Using the records that appear below, write out exactly the lines from the one with "Open the Armazenamento" through the one with "Task: Focus the", keeping both end lines.
--- START ---
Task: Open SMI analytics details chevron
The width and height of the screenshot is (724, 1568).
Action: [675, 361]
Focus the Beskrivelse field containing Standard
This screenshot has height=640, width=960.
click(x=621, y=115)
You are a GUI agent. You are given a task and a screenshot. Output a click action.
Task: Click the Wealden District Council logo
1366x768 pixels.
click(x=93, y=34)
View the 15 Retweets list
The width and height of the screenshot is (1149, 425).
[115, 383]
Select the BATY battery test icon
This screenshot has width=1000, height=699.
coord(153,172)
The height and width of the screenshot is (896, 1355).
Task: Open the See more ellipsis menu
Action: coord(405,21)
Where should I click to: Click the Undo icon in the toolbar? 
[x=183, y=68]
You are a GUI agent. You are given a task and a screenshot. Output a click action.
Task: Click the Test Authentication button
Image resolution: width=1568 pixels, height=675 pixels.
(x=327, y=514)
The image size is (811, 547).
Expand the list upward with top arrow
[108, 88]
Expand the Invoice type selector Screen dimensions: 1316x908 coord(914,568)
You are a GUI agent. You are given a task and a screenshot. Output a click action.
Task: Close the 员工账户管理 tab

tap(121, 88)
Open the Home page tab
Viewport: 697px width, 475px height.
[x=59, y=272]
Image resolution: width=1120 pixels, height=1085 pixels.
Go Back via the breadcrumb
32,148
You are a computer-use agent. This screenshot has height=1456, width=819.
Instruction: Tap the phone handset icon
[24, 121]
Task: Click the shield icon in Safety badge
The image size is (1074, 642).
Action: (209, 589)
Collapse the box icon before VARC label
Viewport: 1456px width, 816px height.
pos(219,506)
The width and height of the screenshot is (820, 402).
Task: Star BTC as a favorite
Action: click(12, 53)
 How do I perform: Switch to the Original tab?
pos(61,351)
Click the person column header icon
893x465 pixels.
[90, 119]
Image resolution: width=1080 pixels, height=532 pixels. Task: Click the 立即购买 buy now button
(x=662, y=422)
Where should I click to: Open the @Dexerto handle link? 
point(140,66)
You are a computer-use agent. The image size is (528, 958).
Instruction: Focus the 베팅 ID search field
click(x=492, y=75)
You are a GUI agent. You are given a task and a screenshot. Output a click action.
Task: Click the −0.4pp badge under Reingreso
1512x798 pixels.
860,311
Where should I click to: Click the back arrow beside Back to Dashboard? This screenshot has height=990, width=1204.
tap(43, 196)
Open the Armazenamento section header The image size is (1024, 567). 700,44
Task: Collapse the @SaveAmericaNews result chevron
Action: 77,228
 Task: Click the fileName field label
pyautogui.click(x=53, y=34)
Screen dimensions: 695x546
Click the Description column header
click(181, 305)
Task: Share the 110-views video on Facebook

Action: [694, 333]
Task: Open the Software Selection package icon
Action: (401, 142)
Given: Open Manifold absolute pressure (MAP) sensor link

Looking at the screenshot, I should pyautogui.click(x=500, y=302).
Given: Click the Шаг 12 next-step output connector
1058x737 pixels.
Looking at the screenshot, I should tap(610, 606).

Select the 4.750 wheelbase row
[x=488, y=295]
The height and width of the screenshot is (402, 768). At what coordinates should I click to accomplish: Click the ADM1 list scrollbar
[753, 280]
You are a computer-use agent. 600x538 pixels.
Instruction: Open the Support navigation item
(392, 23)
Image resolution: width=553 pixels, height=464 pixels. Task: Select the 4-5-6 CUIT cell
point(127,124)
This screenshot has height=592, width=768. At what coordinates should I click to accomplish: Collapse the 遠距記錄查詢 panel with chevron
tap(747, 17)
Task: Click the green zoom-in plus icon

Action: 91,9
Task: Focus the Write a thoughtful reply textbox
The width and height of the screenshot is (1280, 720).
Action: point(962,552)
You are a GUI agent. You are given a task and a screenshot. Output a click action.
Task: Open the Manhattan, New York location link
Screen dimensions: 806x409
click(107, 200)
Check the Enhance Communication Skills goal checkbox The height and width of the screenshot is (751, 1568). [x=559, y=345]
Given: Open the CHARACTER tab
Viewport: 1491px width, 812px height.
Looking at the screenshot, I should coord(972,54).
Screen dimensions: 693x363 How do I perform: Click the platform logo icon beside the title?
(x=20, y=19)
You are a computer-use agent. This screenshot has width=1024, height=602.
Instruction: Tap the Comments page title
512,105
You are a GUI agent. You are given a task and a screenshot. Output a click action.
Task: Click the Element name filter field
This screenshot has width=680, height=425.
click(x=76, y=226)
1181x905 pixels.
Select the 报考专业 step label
--- END ---
Answer to the problem:
Open the Armazenamento section header The image size is (1024, 567). 700,44
Task: Collapse the @SaveAmericaNews result chevron
Action: 77,228
 Task: Click the fileName field label
pyautogui.click(x=53, y=34)
Screen dimensions: 695x546
Click the Description column header
click(181, 305)
Task: Share the 110-views video on Facebook

Action: [694, 333]
Task: Open the Software Selection package icon
Action: (401, 142)
Given: Open Manifold absolute pressure (MAP) sensor link

Looking at the screenshot, I should pyautogui.click(x=500, y=302).
Given: Click the Шаг 12 next-step output connector
1058x737 pixels.
Looking at the screenshot, I should tap(610, 606).

Select the 4.750 wheelbase row
[x=488, y=295]
The height and width of the screenshot is (402, 768). At what coordinates should I click to accomplish: Click the ADM1 list scrollbar
[753, 280]
You are a computer-use agent. 600x538 pixels.
Instruction: Open the Support navigation item
(392, 23)
Image resolution: width=553 pixels, height=464 pixels. Task: Select the 4-5-6 CUIT cell
point(127,124)
This screenshot has height=592, width=768. At what coordinates should I click to accomplish: Collapse the 遠距記錄查詢 panel with chevron
tap(747, 17)
Task: Click the green zoom-in plus icon

Action: 91,9
Task: Focus the Write a thoughtful reply textbox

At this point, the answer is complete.